ACTIVITY: Each line below should be written out again exactly.

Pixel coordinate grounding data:
------
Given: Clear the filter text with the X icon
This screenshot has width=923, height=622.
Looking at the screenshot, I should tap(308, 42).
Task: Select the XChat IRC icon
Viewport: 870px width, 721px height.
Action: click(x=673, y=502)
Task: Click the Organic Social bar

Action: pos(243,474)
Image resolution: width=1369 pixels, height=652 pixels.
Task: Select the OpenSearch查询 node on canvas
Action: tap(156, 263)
------
EXERCISE SOLUTION:
Given: Clear the filter text with the X icon
This screenshot has width=923, height=622.
Looking at the screenshot, I should tap(308, 42).
Task: Select the XChat IRC icon
Viewport: 870px width, 721px height.
Action: click(x=673, y=502)
Task: Click the Organic Social bar

Action: pos(243,474)
Image resolution: width=1369 pixels, height=652 pixels.
Task: Select the OpenSearch查询 node on canvas
Action: tap(156, 263)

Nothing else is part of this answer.